Texas Tech University Libraries

Abstract

Ship Name:Dirigo; Sailed: 1894-1917; Type: Steel 4-masted bark; Built by: Bath, Maine by A. Sewall & Company; Dimensions: 312' x 45.1' x 25.6'; Tonnage: 3005 tons.

Description

Dirigo, Latin for “I lead” the state motto of Maine, was the result of Arthur Sewall’s assessment of the steel ship Kenilworth. The Kenilworth burned in San Francisco in the late 1880s, and through Sewall’s San Francisco agents, the senior Sewall bought the burned-out hulk for a song. He then put $45,000 into refurbishing Kenilworth and thereby gave the ship American registry. Union Iron Works at San Francisco did the work. Always a shrewd operator, Sewall had an essentially new ship for less than a third of the cost of one. Sewall then used Kenilworth as a sailing laboratory and discovered that steel ships were indeed cheaper to run than wood—which was the construction of all previous Sewall ships.

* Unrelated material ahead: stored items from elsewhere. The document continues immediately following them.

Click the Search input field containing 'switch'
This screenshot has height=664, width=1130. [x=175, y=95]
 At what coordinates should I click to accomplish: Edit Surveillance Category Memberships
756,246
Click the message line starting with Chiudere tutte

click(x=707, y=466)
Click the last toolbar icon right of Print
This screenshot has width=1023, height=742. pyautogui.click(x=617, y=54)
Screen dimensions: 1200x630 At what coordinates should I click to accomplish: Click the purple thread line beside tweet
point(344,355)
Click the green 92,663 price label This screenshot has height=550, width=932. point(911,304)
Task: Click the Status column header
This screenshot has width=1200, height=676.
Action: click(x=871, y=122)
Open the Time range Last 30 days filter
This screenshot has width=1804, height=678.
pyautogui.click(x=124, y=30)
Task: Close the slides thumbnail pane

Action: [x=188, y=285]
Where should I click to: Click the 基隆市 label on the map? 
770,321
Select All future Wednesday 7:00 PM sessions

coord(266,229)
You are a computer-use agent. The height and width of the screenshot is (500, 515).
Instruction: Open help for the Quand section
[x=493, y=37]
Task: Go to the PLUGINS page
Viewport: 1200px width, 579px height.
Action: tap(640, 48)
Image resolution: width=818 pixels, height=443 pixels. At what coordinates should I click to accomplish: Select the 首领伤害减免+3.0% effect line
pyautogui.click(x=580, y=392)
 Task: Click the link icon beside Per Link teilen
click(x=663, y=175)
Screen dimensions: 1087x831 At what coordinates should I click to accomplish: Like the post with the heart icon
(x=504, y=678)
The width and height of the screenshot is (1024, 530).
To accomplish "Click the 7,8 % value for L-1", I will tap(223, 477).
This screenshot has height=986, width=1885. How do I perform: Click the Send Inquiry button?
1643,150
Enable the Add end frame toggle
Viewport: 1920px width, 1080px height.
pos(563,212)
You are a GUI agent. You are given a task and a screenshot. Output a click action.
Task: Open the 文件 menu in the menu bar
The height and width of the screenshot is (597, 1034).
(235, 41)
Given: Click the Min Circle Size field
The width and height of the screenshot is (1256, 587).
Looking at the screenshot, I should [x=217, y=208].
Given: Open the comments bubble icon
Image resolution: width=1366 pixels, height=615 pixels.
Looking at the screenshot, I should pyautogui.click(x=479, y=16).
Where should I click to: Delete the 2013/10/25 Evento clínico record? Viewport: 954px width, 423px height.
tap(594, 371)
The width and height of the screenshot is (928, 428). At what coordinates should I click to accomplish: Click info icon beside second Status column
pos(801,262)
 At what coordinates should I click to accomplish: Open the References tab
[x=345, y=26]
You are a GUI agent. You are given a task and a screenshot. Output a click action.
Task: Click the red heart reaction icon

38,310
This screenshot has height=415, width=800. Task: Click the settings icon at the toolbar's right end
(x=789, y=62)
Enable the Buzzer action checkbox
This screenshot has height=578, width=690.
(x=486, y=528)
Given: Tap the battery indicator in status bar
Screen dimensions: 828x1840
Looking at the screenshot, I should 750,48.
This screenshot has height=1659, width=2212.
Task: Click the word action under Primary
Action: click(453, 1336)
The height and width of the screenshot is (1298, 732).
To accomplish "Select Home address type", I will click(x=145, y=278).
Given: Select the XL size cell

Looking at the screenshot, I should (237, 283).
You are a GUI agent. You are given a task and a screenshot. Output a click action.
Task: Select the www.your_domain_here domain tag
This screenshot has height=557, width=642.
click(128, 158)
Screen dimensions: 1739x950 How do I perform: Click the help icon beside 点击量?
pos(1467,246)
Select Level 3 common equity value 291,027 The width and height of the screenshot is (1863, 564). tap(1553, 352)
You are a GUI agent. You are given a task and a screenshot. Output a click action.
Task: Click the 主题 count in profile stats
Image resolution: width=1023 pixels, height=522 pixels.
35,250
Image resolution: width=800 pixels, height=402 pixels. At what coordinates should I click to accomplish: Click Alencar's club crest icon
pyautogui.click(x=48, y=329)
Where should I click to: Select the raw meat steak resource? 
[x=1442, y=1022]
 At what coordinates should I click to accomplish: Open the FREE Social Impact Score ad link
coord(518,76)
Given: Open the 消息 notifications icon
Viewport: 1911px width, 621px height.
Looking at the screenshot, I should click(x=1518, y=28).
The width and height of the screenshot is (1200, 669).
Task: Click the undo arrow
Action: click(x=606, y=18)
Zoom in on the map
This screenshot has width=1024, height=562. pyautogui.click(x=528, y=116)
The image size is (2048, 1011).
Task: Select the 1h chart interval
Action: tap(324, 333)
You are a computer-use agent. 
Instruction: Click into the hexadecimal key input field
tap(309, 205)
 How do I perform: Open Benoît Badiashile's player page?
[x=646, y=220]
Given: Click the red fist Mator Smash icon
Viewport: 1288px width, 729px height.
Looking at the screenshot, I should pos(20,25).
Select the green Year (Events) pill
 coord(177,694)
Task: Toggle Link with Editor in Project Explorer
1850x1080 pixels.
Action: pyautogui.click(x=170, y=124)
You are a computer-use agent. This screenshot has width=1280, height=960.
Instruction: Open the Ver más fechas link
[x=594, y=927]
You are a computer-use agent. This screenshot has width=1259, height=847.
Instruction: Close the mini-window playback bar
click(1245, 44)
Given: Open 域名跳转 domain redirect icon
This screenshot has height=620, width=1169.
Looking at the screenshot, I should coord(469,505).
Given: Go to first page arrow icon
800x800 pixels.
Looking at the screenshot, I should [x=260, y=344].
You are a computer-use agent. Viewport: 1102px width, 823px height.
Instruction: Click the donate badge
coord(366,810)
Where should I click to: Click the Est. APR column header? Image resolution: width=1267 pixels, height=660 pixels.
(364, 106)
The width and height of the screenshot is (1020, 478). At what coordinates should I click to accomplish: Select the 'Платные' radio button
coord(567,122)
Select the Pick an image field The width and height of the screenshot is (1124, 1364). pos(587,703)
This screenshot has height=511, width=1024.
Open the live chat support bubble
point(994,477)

Maine had always built wood ships. The forest grew almost to the water’s edge and the requisite skills had been passed down from father to son for generations. Building in steel, however, was something different. Unsure or unwilling to risk it, Sewall hired a Scottish foreman and ordered enough British steel to build Dirigo. While not exactly a “ship in a kit,” nevertheless Dirigo was less than an original concept. The ship proved slow, but a success. Unlike its British relations, Dirigo—and all of Sewall’s steel ships, possessed neither figurehead nor trailboards. The bow, which was graceful enough, terminated in a steel tube from which protruded the bowsprit. An eminently functional arrangement if not the most pleasing. Dirigo made numerous passages from New York to Honolulu, China, and even Europe. The Sewalls sold Dirigo in 1915. By early 1916, the Sewalls were out of seafaring completely. Dirigo, in quick succession changed hands a number of times and a German submarine caught the ship. While the crew abandoned Dirigo, the German submarine’s deck gun shelled the Dirigo until it sank.